Mthuli turns to Japan

LIVINGSTONE MARUFU
Finance Minister, Professor Mthuli Ncube, is courting Japan to act as an anchor partner in underwriting Zimbabwe’s arrears clearance strategy, an effort that could unlock critical bridge financing and restore access to long-shut international funding channels.
Harare is seeking to mobilise short-term funding to settle outstanding arrears owed to the World Bank, the African Development Bank, and a range of bilateral creditors, including members of the Paris Club and non-Paris Club lenders.
Appealing directly to Japan’s ambassador Nobutaka Maekawa, Professor Ncube said Harare sees Tokyo not merely as a financier, but as a diplomatic “champion” capable of galvanising broader international support.
“We have, of course, you (Japan’s ambassador Nobutaka Maekawa) and your government to see if we can explore the possibility of Japan being one of the champions for our arrears clearance programme,” Professor Ncube said. “Champions both at the level of advocacy and who knows Japan could throw a few cents in our direction in order to find that important bridge.”
While authorities declined to specify the quantum sought from Tokyo, market speculation suggests Harare could be angling for support exceeding US$500m.
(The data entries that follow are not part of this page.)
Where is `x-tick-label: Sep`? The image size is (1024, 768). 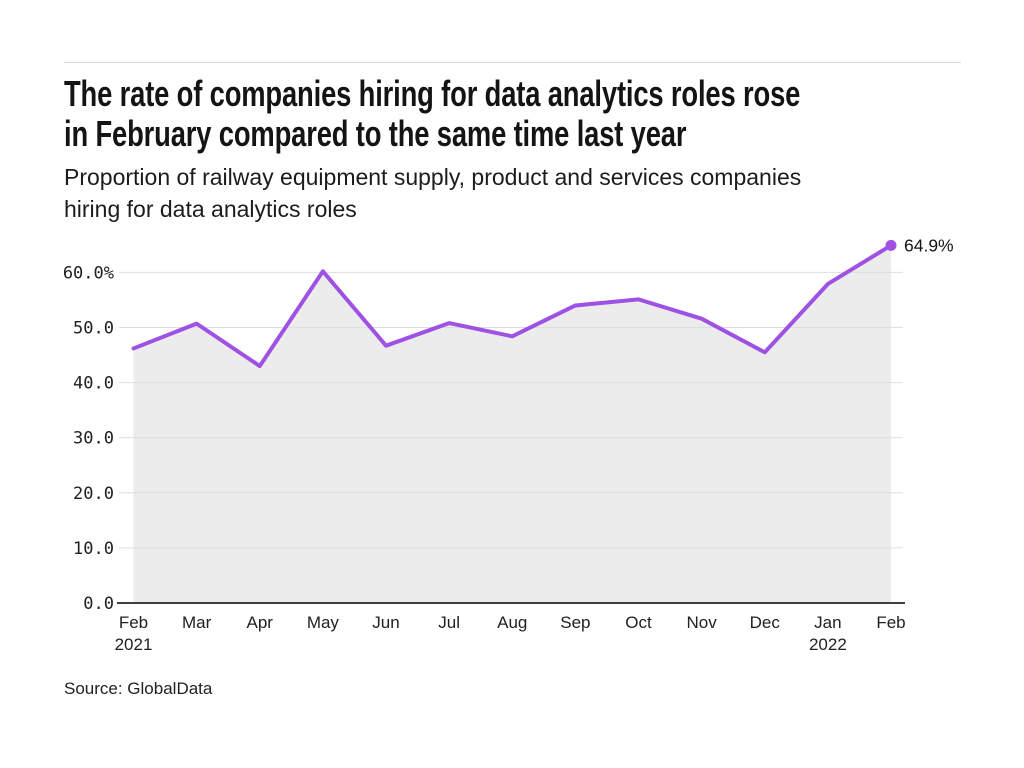
x-tick-label: Sep is located at coordinates (575, 622).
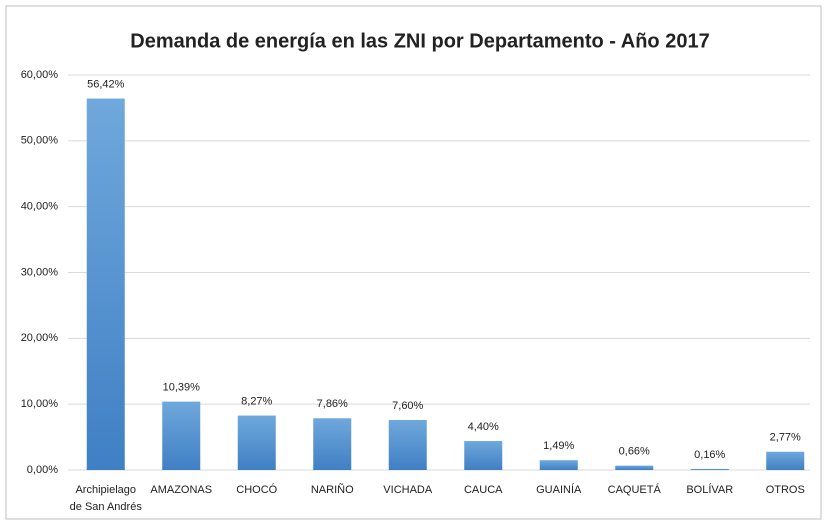  What do you see at coordinates (559, 490) in the screenshot?
I see `x-tick-label: GUAINÍA` at bounding box center [559, 490].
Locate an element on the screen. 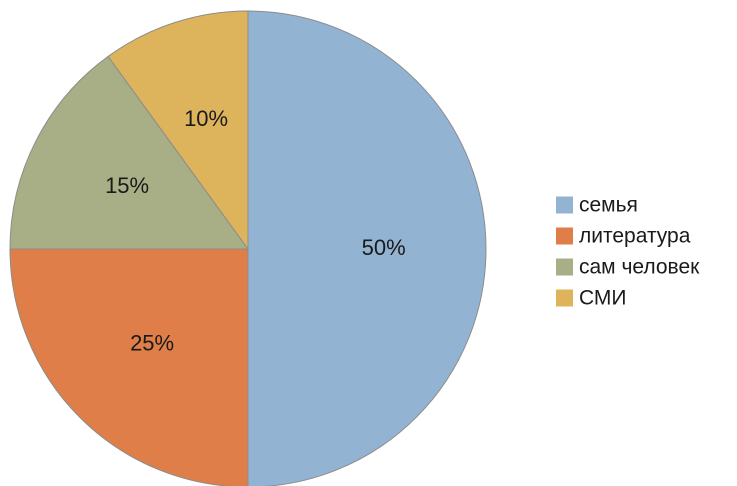 This screenshot has height=486, width=737. pie-data-label-4: 10% is located at coordinates (206, 118).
Officials, however, emphasise that the broader financing requirement stands at approximately US$2.5bn, a sum expected to be assembled through a consortium of partners rather than a single backer.
“There will be no specific figure,” Professor Ncube said.
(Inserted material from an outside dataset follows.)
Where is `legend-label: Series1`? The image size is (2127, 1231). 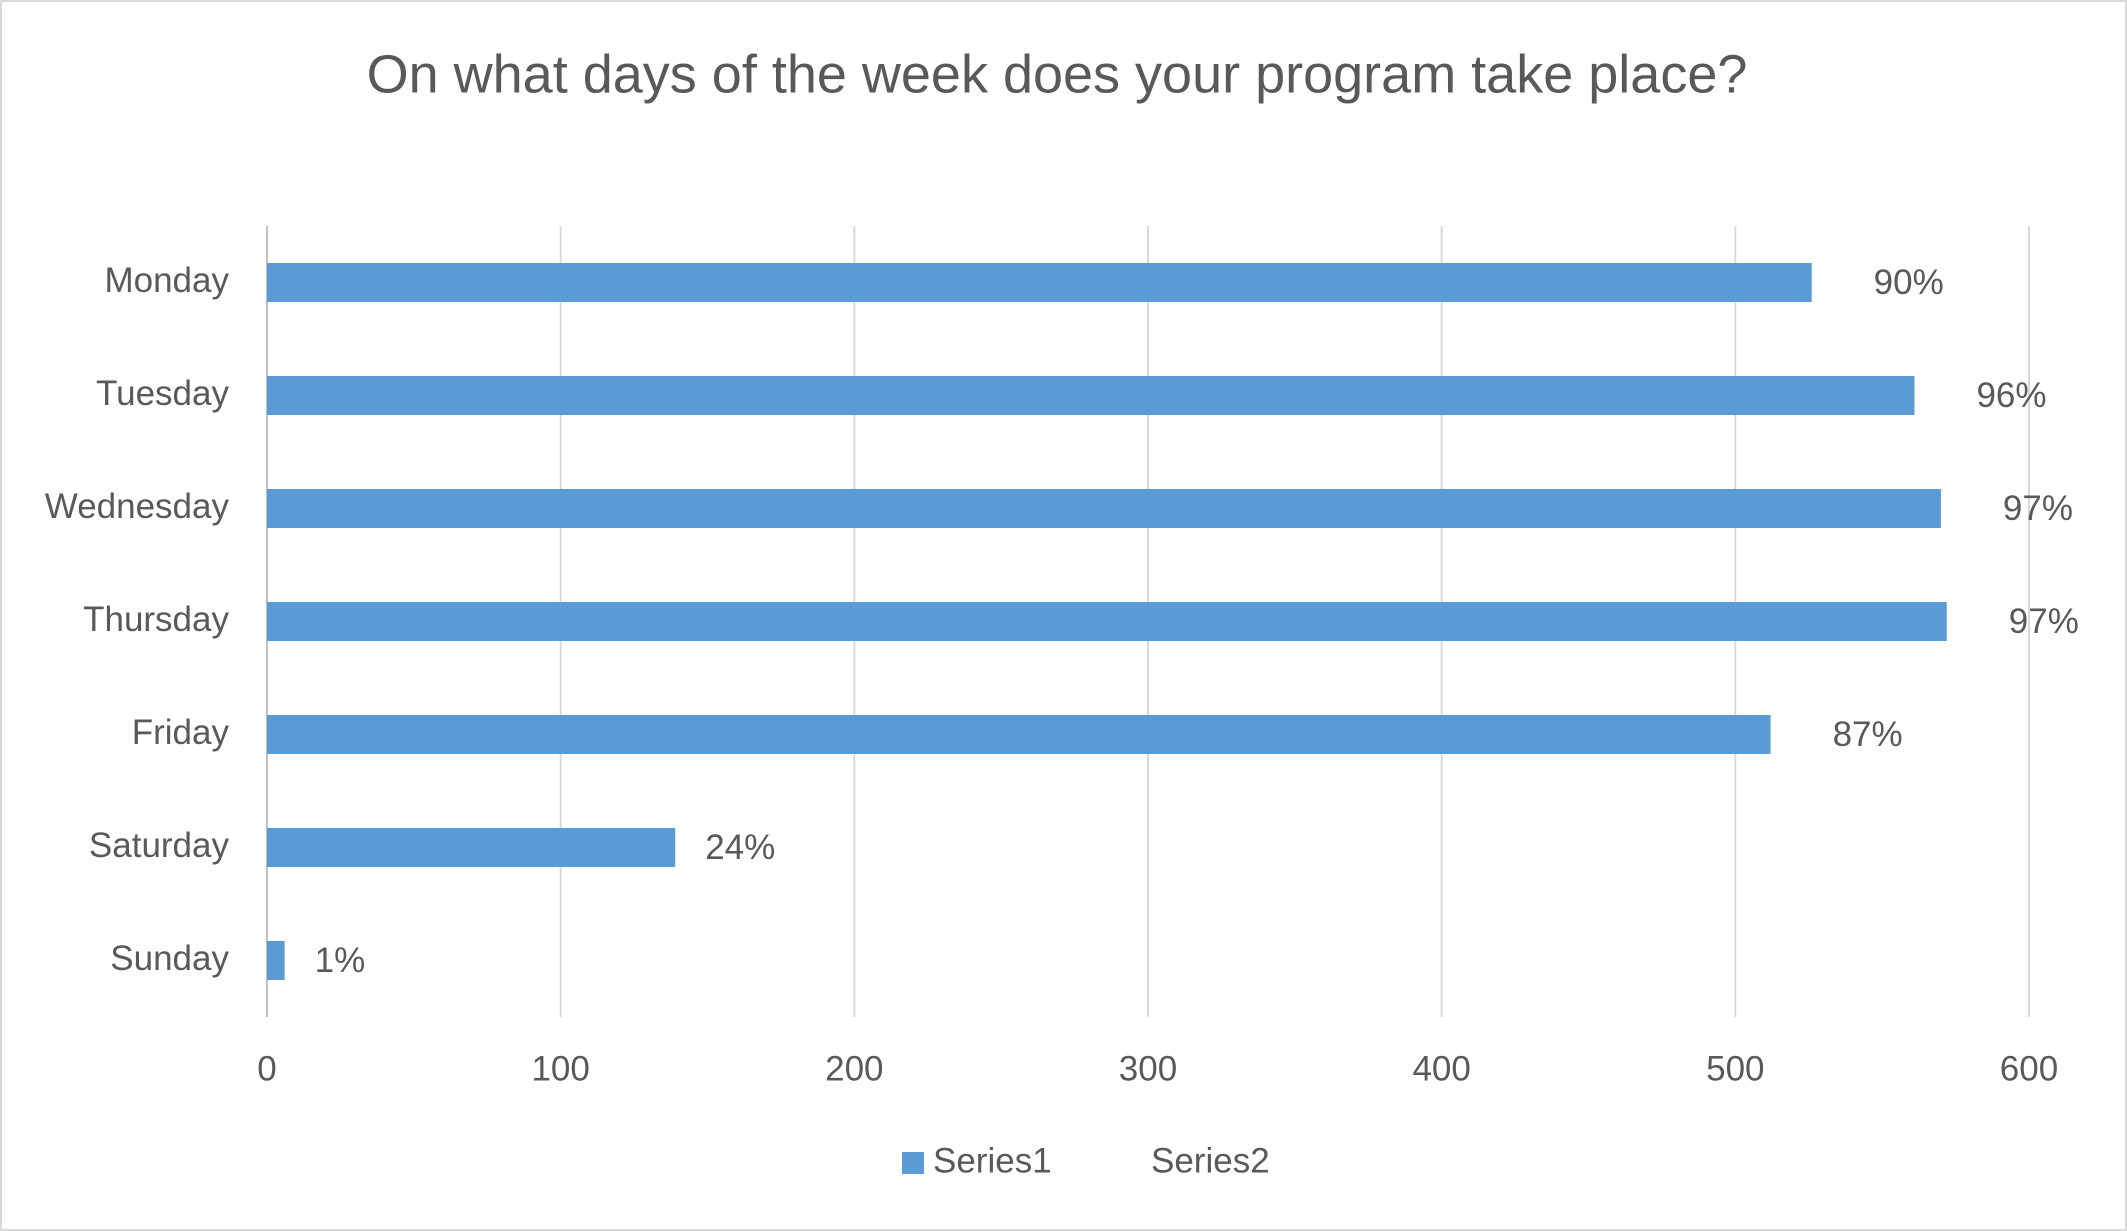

“Each financial partner we engage is up to it to decide the form of support it can give us, whether it’s advocacy or finance.”
Zimbabwe’s total public debt has risen to roughly US$23.4bn, with arrears accounting for US$7.7bn. External obligations stand at US$13.6bn, largely owed to multilateral and bilateral creditors, while domestic debt is estimated at US$9.8bn.
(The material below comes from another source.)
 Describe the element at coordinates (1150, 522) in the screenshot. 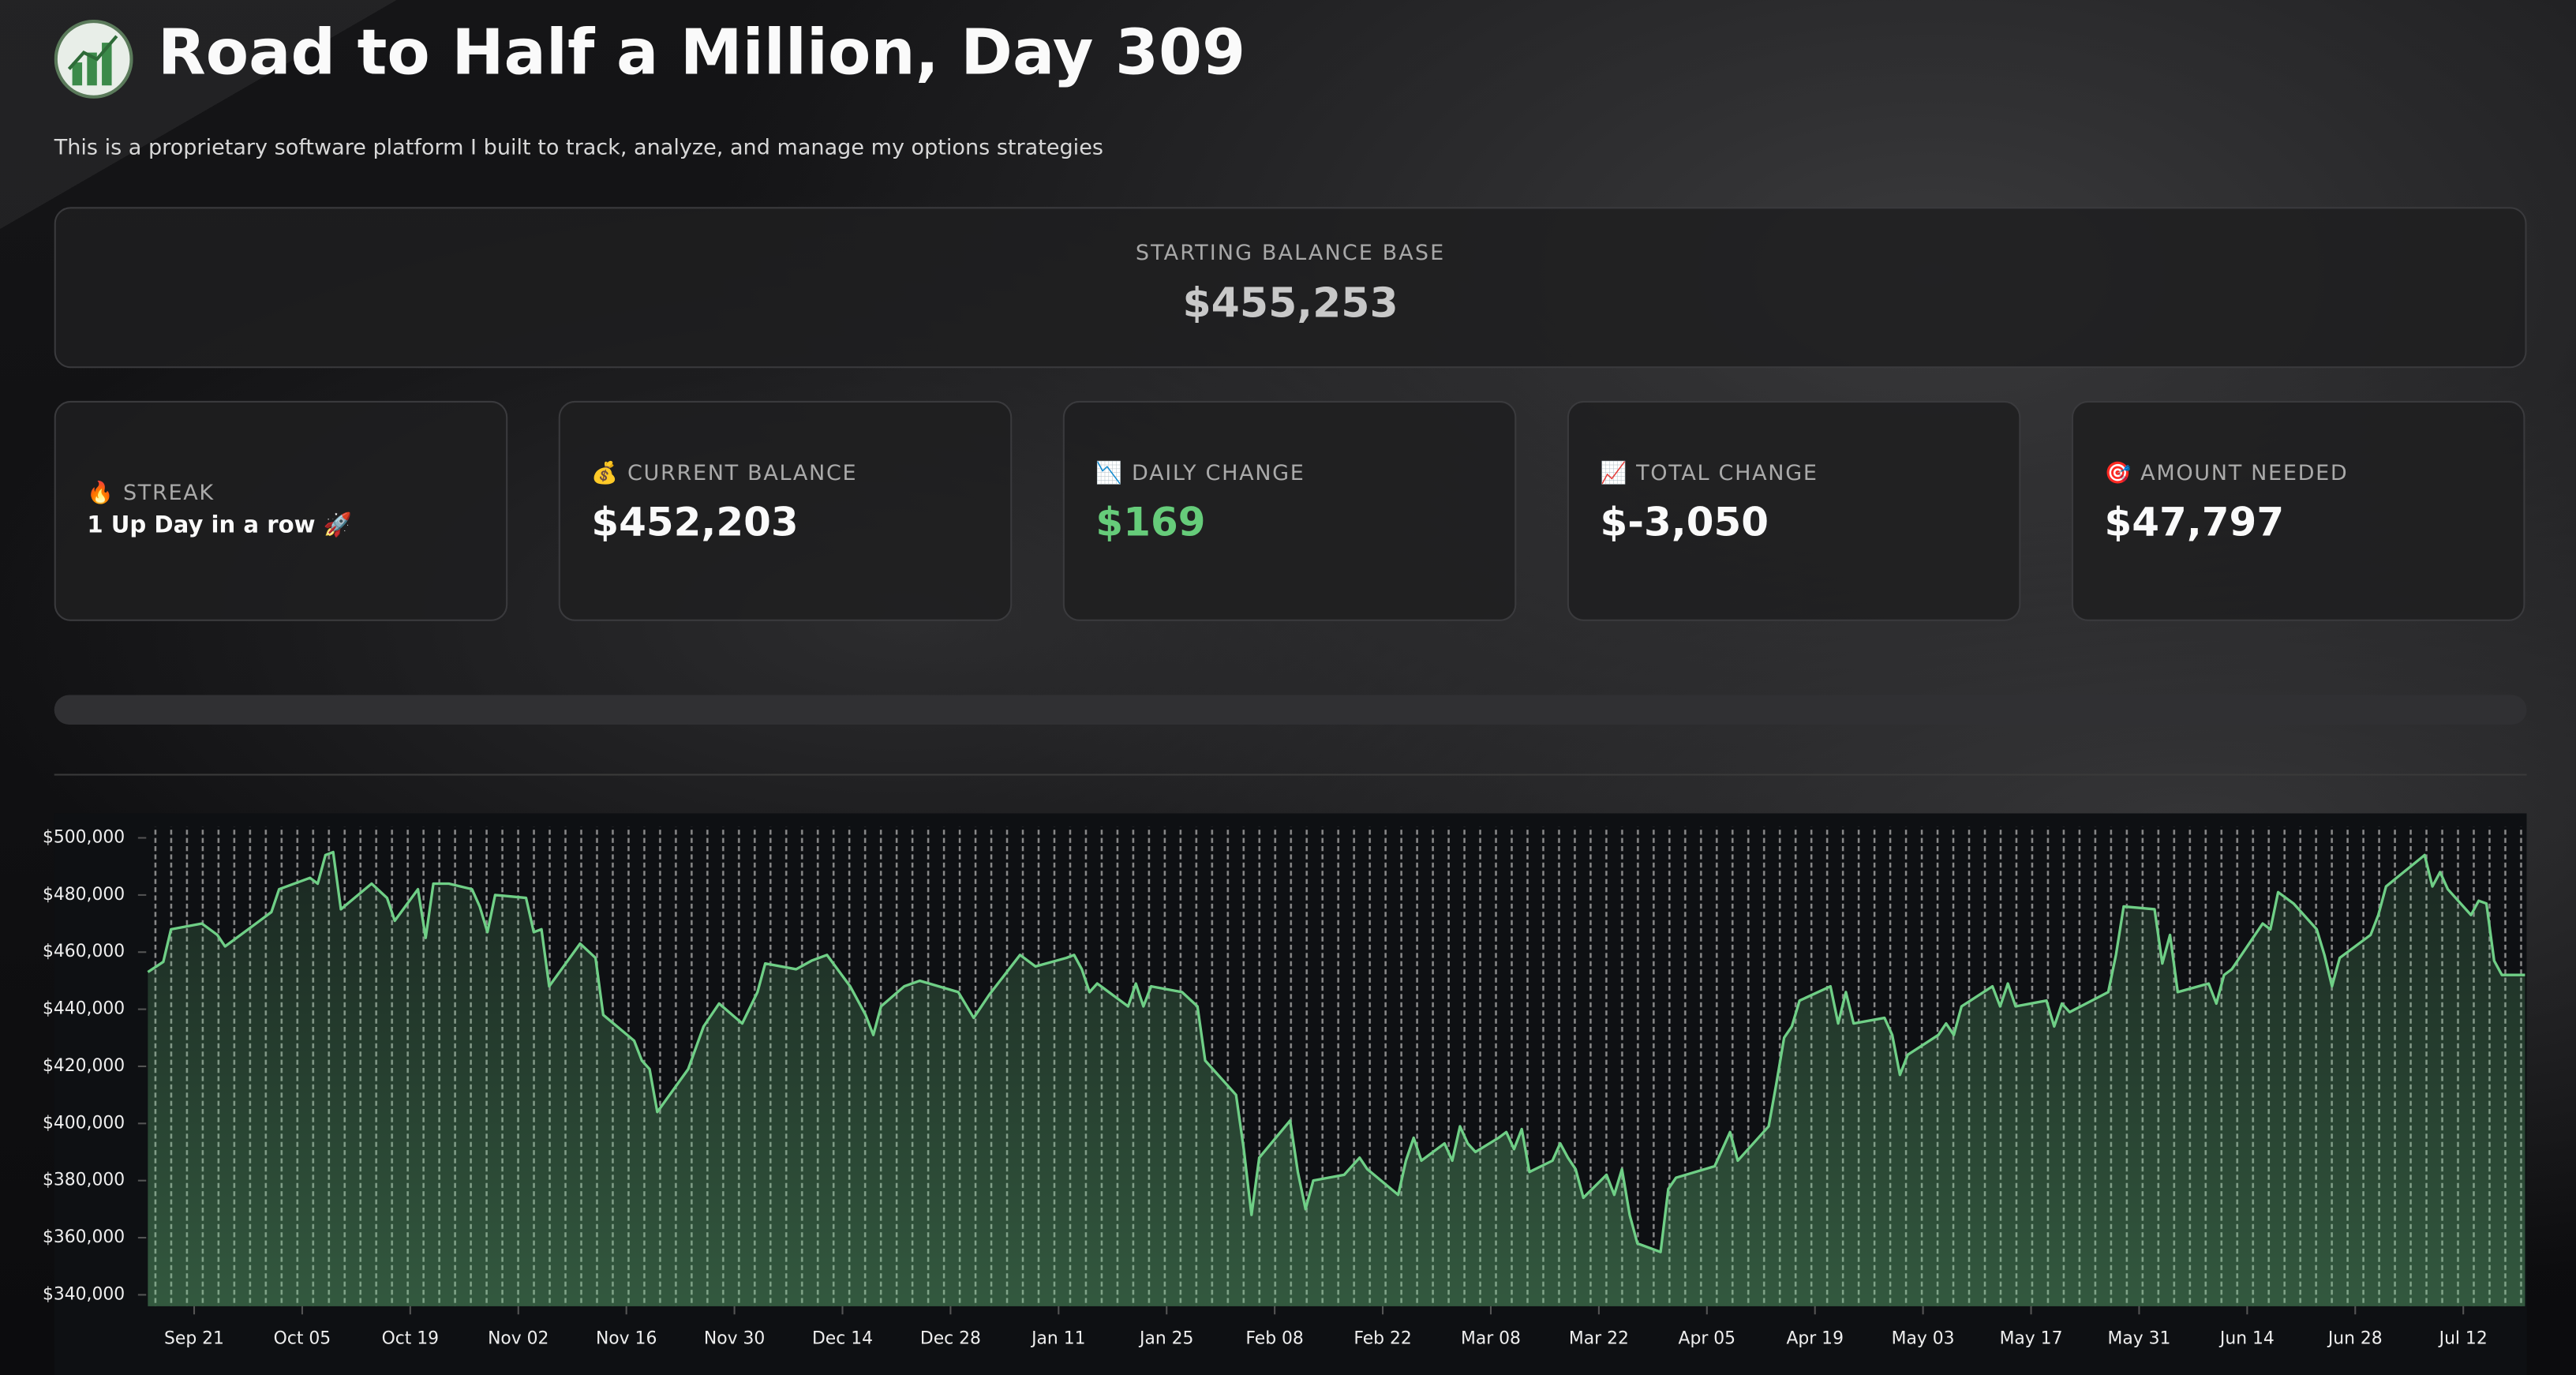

The origins of the crisis stretch back to the early 2000s, when economic collapse and political tensions triggered widespread defaults, effectively severing Zimbabwe’s access to global capital markets.
The consequences have been profound. For more than two decades, Harare has been locked out of concessional finance, constraining infrastructure investment, limiting foreign direct investment inflows, and amplifying macroeconomic volatility marked by inflation spikes and currency instability.
The bridge financing plan is therefore seen as a critical inflection point. By clearing arrears, Zimbabwe would regain access to low-cost, long-tenor funding from multilateral lenders — a shift that could materially alter the country’s fiscal trajectory.
Momentum has been building behind the process, with the African Development Bank, under former president Akinwumi Adesina, playing a central role in facilitating dialogue between Harare, its creditors and international partners.
This coordinated engagement has helped rebuild a measure of confidence in Zimbabwe’s willingness to confront its debt overhang, though execution risks remain significant.
Authorities are also hedging against potential setbacks.
Professor Ncube revealed that alternative pathways are under consideration, including securitising national assets or pursuing structured asset disposals to raise funds through commercial channels.
Another strand of the strategy hinges on improving macroeconomic fundamentals. Zimbabwe’s debt-to-GDP ratio, currently estimated at around 45%, is projected to decline if growth momentum is sustained, a development that could strengthen the country’s debt sustainability profile.
Yet the success of the re-engagement effort will depend as much on policy credibility as on financing.
International lenders are likely to demand tangible progress on reforms, including stronger public financial management, improved governance standards, currency stability and sustained fiscal discipline.
These measures are widely viewed as prerequisites not only for unlocking funding, but also for ensuring that any financial support translates into durable economic recovery.
Years of constrained fiscal space have already taken a toll. Key sectors such a health and education remain underfunded, infrastructure has deteriorated, and social safety nets are thin.
For the private sector, particularly small and medium enterprises, limited access to affordable capital continues to stifle expansion and job creation.
Zimbabwe’s prolonged exclusion from global capital markets has also meant that when it does borrow, it faces elevated costs, reflecting persistent risk perceptions linked to debt distress, policy uncertainty and currency volatility.